Task prompt >>
Which lines run from the line with "Click the Form field label" through the line with "Given: Click the Import icon" in the entries below? Print them exactly, both ends included, and nothing more.

____________

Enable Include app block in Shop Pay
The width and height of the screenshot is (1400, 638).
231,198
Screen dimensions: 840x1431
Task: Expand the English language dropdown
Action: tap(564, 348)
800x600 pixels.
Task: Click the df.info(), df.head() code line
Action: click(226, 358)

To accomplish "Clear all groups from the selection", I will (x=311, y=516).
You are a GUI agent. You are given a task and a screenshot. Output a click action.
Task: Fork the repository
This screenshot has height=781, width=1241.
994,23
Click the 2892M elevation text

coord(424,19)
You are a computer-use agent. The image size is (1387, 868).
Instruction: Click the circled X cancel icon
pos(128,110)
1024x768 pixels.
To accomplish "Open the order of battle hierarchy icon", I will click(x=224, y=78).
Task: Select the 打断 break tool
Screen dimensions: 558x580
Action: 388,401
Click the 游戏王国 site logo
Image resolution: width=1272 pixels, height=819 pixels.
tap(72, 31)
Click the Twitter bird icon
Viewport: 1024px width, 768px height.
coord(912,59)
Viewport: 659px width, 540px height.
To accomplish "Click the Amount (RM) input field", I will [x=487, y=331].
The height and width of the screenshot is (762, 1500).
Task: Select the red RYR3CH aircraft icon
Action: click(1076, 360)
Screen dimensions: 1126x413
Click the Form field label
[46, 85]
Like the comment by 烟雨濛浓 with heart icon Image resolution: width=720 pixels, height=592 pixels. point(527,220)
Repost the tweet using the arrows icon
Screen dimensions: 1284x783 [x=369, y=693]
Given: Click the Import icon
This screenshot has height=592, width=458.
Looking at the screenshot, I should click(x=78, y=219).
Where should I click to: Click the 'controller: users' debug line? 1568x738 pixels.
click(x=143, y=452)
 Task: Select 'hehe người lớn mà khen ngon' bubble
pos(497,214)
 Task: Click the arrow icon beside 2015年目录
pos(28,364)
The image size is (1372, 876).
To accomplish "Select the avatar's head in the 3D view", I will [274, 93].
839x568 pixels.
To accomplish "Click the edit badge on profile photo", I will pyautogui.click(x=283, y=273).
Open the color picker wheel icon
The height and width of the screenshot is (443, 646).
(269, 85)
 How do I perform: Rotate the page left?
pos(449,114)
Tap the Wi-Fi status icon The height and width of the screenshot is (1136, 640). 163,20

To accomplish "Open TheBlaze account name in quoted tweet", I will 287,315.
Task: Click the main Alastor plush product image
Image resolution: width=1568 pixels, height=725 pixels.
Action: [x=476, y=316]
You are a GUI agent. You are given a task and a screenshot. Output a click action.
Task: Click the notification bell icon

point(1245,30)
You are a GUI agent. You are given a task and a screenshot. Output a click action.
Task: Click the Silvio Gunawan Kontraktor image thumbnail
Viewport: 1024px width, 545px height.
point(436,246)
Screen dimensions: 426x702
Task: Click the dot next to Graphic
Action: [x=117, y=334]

____________

Answer to this task >>
Click the Form field label
[46, 85]
Like the comment by 烟雨濛浓 with heart icon Image resolution: width=720 pixels, height=592 pixels. point(527,220)
Repost the tweet using the arrows icon
Screen dimensions: 1284x783 [x=369, y=693]
Given: Click the Import icon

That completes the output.